I'm not very familiar with Golang ecosystem, but my impression that it lacks in this department (of common interfaces).
In that case you could just use a binary tree taking from lsb to msb, and then expand down a level only on collisions.
The reason for primes is that it is more likely to distinguish between numbers earlier in the tree so that it doesn't get as deep as fast. Where a binary tree couldn't tell 0 and 256 apart until the 8th level, this could tell them apart at the second level: 0 mod 3 = 0, 256 mod 3 = 1
Is it possible to implement this as an immutable data structure? Or is the duplication necessary for each insertion making it too inefficient to be practical?
Higher branching factor gets you a better constant factor because the depth of the tree is the base-(branching factor) logarithm of the number of nodes. The number of pointers you need to follow to reach a leaf is equal to the depth of the tree, and pointer-dereferences are likely to cause a cache miss, which is a relatively slow operation.
You're correct that asymptotically, it's the same thing.
(I'm assuming you're a 5 year old who's at least been through a course on algorithms and data-structures):
It's vaguely stated in the abstract:
"Hash-Tree is a key-value multi-tree with fast indexing performance and high space utilization."
The use cases of hash trees are somewhat similar to hash tables (A map where you can quickly look up a key and get it's value), but you'd use a hash tree when you're willing to sacrifice a bit of performance for better memory usage.
"Although hashtable is very fast with O(1) time complexity, but there is always about ~25% table entries are unused, because the hash-table load factor is .75. And this htree is suitable for memory-bounded cases."
> "Although hashtable is very fast with O(1) time complexity, but there is always about ~25% table entries are unused, because the hash-table load factor is .75. And this htree is suitable for memory-bounded cases."
Do you know htree achieves this space efficiency? I ask because it looks to me like every node has an array of children, like a standard tree. Doesn't the cost of storing one additional pointer for each key add up to at least 25% space wasted?
>Do you know htree achieves this space efficiency?
This is a new data structure to me too but if I understand it correctly, one aspect of it, if you do it right, is you don't have to store the tree at all. You just store the data in an array, and use the procedure to look up the item in the array. So the tree is virtual. Anyone who gets it, am I right about this?
You would potentially need a sentinel bit or something at each element of the array to tell you whether there is a value there. Or if all your values were non-zero (say you are storing pointers to other structures) then that is already taken care of.
In golang, array is auto-expanding so the children array allocates more space than its length, which depends on the golang internal implementation.

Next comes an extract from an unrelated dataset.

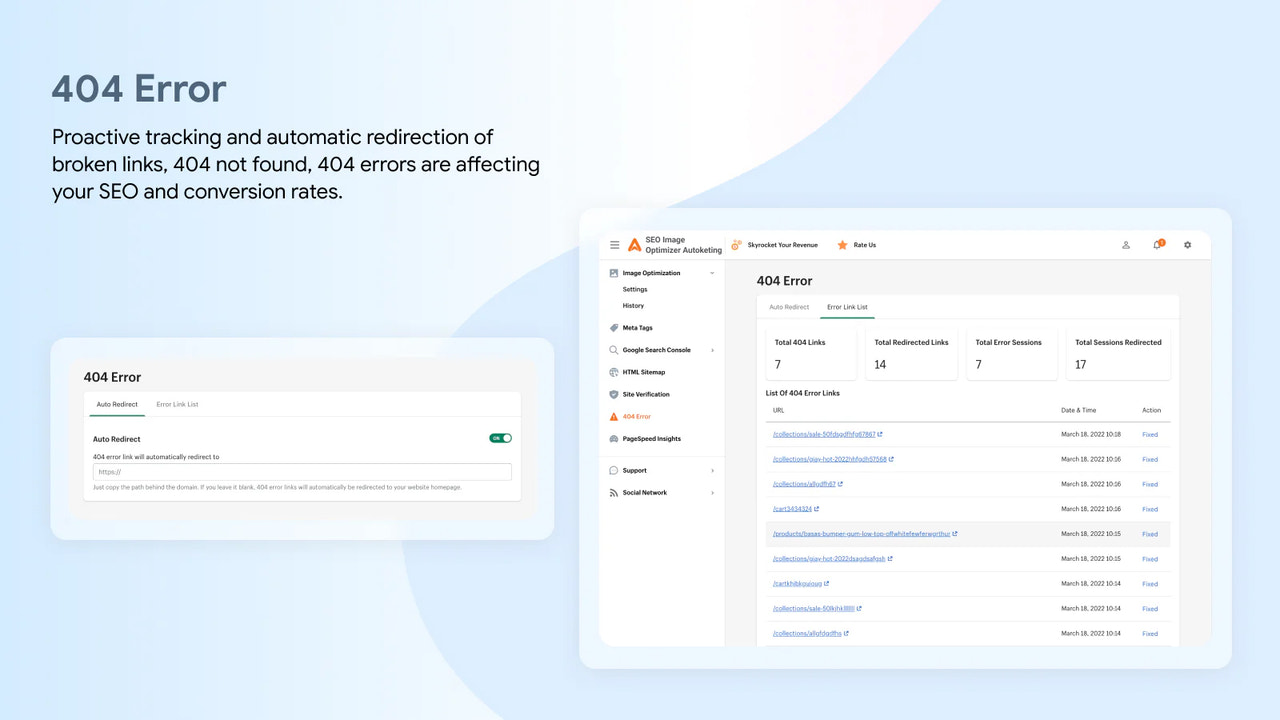Select the 404 Error warning icon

> "Child nodes are stored in an array orderly, and checked by binary-search but not indexed by remainders, array indexing will result redundancy entries, this is for less memory usage, with a bit performance loss. "
I just cannot find some way (such as linked list?) to use the exact space with at-least binary-search time complexity.

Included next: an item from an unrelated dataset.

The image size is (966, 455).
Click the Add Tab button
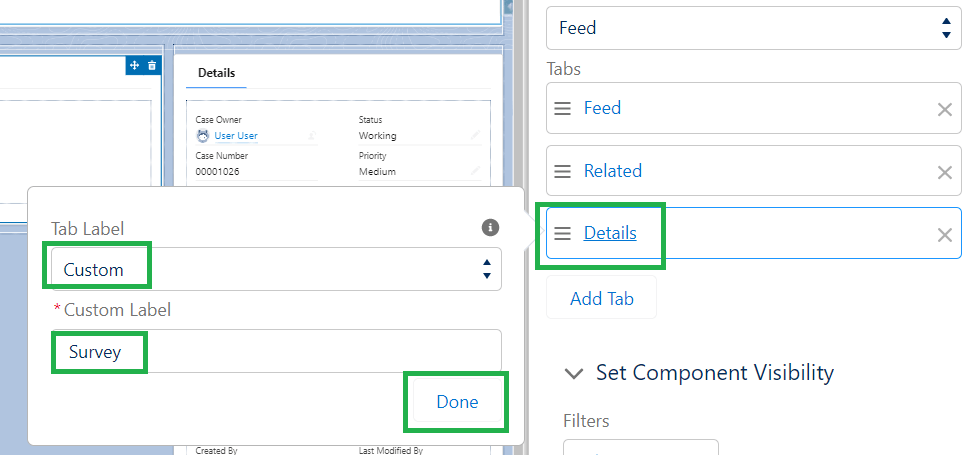[601, 298]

Every not open addressed hash table can use load factors up to 100%, compared to 50-75%.
Robin hood is a special case.
Concurrent leapfrog hashing would save the go lock and performance problems better. No need for trees when you can use a proper concurrent in-memory hash table.
And you can use string keys.
So your mother sends you down the basement to grab some onions. Then you go down and you find it fast, because it's stored in a well structured way.
It's cool because this is a blueprint for a well organized basement.
> Goroutine Safety.
Could somebody elaborate on these two points? Why is it a "safe container" and how is it more "goroutine safe" than a map?